# Ranking of articles using open-access citation-metadata

Scholarly publications have seen exponential growth in past decades, however, linear growth is estimated for the research topics. It suggests that numerous articles appear every day within a research field. Researchers invest their time and energy in keeping up-to-date with the current state-of-the-art. Research is a continuous process and it builds on the past work that has been done attributed through citations. Although, there are numerous reasons why a research article gets cited, as well as, its critics as to why citations should not be used to assess the value of current work. However, with the current information overload, it is not easy to keep abreast of all the published work. Researchers in 20th century would dig through all the available literature to find out the latest trends but the researcher of today has more stuff to read on a topic than their lifetime.
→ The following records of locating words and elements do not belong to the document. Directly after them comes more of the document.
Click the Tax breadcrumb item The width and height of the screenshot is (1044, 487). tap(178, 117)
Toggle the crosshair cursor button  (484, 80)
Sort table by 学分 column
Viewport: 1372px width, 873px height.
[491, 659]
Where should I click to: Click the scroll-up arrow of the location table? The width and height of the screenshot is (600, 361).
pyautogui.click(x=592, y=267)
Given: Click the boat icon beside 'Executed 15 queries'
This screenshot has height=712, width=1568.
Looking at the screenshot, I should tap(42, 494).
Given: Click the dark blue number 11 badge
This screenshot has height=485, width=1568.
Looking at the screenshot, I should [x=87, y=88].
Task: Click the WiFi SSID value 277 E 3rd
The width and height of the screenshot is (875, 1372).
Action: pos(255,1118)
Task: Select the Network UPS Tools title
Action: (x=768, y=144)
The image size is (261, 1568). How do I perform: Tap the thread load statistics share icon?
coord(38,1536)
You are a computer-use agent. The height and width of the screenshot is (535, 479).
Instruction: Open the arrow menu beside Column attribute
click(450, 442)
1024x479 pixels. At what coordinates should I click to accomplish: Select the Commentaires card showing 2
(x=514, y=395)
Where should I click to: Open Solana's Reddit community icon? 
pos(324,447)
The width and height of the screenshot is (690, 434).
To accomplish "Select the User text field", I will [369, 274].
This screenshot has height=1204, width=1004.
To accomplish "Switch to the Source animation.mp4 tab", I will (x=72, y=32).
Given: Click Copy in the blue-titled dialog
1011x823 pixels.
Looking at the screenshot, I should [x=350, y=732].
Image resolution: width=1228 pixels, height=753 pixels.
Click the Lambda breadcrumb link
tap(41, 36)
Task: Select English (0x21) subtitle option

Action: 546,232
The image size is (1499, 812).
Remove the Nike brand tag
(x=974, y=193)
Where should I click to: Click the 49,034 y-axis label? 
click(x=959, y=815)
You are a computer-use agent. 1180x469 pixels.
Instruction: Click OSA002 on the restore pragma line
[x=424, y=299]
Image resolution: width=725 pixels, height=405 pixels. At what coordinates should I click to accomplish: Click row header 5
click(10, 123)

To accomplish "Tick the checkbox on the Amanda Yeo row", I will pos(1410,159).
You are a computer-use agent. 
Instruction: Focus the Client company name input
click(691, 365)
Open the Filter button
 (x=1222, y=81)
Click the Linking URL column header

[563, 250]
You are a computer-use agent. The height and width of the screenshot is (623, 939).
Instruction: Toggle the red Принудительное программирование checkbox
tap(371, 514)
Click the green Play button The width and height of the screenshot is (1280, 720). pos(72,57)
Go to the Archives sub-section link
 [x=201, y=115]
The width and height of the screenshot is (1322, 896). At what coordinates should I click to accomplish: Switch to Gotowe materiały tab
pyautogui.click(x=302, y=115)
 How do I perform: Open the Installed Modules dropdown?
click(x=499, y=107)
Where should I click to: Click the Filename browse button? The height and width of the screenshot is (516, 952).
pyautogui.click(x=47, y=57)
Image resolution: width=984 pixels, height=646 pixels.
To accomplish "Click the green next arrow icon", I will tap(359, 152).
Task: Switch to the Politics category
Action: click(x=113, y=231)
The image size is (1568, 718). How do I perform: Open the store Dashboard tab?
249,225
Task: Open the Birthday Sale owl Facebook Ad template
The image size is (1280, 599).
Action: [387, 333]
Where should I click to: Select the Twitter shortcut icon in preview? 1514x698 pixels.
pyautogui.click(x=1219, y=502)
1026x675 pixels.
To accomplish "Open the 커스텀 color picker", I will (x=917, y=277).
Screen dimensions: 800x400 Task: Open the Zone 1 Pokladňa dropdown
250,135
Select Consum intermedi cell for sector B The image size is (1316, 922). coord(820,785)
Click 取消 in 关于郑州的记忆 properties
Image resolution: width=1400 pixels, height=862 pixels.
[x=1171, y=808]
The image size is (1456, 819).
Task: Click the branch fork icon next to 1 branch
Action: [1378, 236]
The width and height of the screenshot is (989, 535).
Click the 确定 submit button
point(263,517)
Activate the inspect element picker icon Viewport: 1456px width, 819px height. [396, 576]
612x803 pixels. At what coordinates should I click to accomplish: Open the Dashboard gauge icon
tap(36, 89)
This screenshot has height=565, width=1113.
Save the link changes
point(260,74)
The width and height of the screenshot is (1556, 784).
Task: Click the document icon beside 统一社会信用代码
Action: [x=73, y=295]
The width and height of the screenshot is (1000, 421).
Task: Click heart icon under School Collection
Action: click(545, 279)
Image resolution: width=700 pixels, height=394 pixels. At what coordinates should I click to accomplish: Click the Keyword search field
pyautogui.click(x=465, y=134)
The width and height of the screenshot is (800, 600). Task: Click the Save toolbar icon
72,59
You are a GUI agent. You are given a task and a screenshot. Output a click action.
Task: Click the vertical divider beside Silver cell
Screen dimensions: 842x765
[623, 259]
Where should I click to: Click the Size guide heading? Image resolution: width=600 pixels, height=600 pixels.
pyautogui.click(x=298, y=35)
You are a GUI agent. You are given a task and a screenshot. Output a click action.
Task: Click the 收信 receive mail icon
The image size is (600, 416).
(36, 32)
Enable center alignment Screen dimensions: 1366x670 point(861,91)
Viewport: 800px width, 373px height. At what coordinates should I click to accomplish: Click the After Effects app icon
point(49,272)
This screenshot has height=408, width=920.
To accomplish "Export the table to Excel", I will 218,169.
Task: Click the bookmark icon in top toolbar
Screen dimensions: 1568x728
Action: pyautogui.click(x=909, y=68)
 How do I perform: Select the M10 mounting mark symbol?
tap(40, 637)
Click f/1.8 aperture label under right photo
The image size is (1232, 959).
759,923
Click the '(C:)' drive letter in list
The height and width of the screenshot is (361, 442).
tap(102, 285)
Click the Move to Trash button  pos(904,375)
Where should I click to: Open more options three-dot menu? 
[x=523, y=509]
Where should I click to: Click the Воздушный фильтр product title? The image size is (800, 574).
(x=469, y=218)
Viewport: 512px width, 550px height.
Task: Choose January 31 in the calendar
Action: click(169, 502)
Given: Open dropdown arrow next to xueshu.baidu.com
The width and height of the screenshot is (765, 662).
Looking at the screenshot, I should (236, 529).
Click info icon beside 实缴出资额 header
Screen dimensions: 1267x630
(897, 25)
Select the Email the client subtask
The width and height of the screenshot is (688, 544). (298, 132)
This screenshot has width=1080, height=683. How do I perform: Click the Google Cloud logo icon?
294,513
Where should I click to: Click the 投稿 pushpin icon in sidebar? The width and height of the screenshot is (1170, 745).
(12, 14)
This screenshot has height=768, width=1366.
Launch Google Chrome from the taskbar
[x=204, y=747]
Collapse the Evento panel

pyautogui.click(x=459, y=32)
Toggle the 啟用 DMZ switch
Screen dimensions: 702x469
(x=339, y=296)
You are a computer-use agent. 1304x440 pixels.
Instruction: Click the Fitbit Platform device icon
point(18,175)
They need access to current research as soon as it happens but the citation-count metrics, currently in practice, limit this approach. To use citation-based metrics, the articles must acquire a reasonable number of citations which can vary from field to field. Our main contribution is to use a heterogeneous network that includes the article, author and journal to recommend articles in a research field.

# Import

In [1]:
import Ranking # from https://github.com/bilal-dsu/Ranking/

from matplotlib import pyplot
from scipy.stats import spearmanr
import json, os,sys,snap
import csv
import pandas as pd
import snap
import numpy as np
import re
from itertools import combinations
from os import path
import seaborn as sns
import matplotlib.pyplot as plt

import measures # from https://github.com/dkaterenchuk/ranking_measures


# Initializations Total Citations

The original graph is filtered to work with nodes between the year 2000 till 2018, termed Total Citations (TC). Further, we remove any journals with zero out-degree since they do not participate in the ranking method.

In [2]:
# following files must be present in the CWD
metaDataCSV = "MetaData 2000-2018.csv" 
ArticleGraph = "ArticleGraph.graph"
ArticleHash = "ArticleHash.hash"

# following files will be created in the CWD
JournalCitationTXT = "JournalCitation.txt"
JournalGraph = "JournalGraph.graph"
JournalHash = "JournalHash.hash"
JournalSubGraph = "JournalSubGraph.graph"
SubMetaDataCSV = "SubMetaData.csv"
AuthorCitationTXT = "AuthorCitation.txt"
ArticleCitationTXT = "ArticleCitation.txt"
AuthorGraph = "AuthorGraph.graph"
AuthorHash = "AuthorHash.hash"

AuthorInfoCSV = "AuthorInfo.csv"
JournalInfoCSV = "JournalInfo.csv"
ArticleInfoCSV = "ArticleInfo.csv"

AuthorRankCSV = "AuthorRank.csv"
JournalRankCSV = "JournalRank.csv"
ArticleRankCSV = "ArticleRank.csv"

ArticlesGraphStats="ArticleGraphStats.csv"
JournalGraphStats="JournalGraphStats.csv"
AuthorGraphStats="AuthorGraphStats.csv"
GraphStatsOverall="GraphStatsOverall.csv"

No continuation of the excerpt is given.